11 de Outubro de 2008 | 17:56

O ministro da Fazenda, Guido Mantega, afirmou que o G-20, grupo que reúne economias industrializadas e em desenvolvimento, pela própria estrutura, "não foi feito para funcionar em crises, para ter ação imediata em situações emergenciais". O ministro disse ser necessário "repensar" o grupo, "de modo que possa ser efetivo" e, para isso, defendeu que é preciso "ter uma espécie de 'sala de situação', onde os ministros possam se conectar rapidamente, tomar medidas comuns e conhecer a situação de cada país, de modo que possamos neutralizar os efeitos negativos de uma situação como essa".

Mantega citou que o G-7 já tem uma "ação coordenada mais efetiva". "Eles têm um instrumento, nós é que não temos o instrumento", afirmou. Uma solução possível, cita o ministro brasileiro que preside o G-20, é que os principais países emergentes sejam integrados no G-7.
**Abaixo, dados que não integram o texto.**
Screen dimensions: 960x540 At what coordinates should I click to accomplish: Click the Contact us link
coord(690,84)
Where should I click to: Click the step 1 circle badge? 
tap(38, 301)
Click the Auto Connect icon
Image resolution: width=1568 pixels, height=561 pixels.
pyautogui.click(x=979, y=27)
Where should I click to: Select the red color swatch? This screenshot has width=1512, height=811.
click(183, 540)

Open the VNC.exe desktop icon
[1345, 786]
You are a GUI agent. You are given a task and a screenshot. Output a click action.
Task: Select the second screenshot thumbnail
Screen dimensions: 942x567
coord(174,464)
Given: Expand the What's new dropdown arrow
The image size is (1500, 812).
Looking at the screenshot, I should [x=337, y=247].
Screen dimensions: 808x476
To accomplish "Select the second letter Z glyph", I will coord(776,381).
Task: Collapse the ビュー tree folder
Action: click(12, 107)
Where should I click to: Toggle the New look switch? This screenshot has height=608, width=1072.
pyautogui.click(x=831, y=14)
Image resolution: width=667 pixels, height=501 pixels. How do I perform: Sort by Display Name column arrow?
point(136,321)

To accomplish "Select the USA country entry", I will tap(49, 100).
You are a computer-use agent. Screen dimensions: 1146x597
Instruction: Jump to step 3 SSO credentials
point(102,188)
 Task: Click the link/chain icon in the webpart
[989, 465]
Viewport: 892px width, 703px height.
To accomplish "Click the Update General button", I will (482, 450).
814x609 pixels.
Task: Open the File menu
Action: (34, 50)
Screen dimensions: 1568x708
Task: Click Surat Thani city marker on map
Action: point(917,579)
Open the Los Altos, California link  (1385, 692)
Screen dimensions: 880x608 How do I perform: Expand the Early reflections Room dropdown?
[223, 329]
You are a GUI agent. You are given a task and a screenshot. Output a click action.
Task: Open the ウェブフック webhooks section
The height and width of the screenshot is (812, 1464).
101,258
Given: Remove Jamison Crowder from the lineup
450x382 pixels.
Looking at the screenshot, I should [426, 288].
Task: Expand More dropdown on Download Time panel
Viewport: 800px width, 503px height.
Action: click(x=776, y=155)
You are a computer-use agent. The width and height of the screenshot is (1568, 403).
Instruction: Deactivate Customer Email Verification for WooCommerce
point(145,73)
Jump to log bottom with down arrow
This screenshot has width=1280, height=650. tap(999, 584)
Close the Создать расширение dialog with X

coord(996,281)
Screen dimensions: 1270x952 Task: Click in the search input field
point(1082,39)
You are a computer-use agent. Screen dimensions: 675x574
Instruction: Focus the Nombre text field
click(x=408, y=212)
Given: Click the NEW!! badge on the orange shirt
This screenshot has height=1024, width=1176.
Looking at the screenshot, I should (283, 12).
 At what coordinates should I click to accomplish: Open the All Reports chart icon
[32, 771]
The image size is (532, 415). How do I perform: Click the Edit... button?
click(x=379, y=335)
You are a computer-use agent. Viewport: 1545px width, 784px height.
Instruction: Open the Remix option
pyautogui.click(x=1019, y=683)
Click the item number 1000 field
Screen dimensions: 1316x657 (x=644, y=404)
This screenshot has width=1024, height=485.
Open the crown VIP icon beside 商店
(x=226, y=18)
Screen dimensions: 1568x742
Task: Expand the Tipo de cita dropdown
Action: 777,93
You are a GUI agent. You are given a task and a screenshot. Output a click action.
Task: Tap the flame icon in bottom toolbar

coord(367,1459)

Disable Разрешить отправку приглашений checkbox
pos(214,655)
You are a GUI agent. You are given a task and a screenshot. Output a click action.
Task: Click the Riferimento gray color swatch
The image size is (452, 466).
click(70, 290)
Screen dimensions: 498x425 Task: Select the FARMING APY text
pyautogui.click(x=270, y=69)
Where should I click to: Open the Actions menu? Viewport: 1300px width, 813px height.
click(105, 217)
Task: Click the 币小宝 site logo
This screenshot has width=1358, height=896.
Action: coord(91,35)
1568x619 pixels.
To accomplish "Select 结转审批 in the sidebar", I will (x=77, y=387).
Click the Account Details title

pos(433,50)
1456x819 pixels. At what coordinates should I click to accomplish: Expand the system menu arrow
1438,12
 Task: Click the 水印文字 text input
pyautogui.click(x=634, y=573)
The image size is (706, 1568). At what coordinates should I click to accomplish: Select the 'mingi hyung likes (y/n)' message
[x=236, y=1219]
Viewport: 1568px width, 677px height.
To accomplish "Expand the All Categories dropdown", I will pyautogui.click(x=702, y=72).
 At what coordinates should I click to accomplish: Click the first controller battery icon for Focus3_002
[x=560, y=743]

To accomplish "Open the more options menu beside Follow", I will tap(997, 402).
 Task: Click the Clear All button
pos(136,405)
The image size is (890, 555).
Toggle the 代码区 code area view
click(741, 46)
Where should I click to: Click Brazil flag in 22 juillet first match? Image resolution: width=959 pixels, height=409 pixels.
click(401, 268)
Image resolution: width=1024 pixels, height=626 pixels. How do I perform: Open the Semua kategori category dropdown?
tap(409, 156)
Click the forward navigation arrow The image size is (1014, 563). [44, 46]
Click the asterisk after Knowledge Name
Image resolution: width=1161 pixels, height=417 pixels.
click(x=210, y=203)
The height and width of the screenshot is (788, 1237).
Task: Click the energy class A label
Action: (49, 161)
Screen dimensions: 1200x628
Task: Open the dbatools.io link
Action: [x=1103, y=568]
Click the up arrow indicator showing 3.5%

Segundo Mantega, durante a reunião Comitê Monetário e Financeiro Internacional (IMFC, na sigla em inglês), órgão composto pelos ministros e banqueiros centrais de 24 países e que estabelece as estratégias do Fundo Monetário Internacional, houve discursos "neste sentido", como foi o caso do feito pelo presidente do Banco Mundial, Robert Zoellick.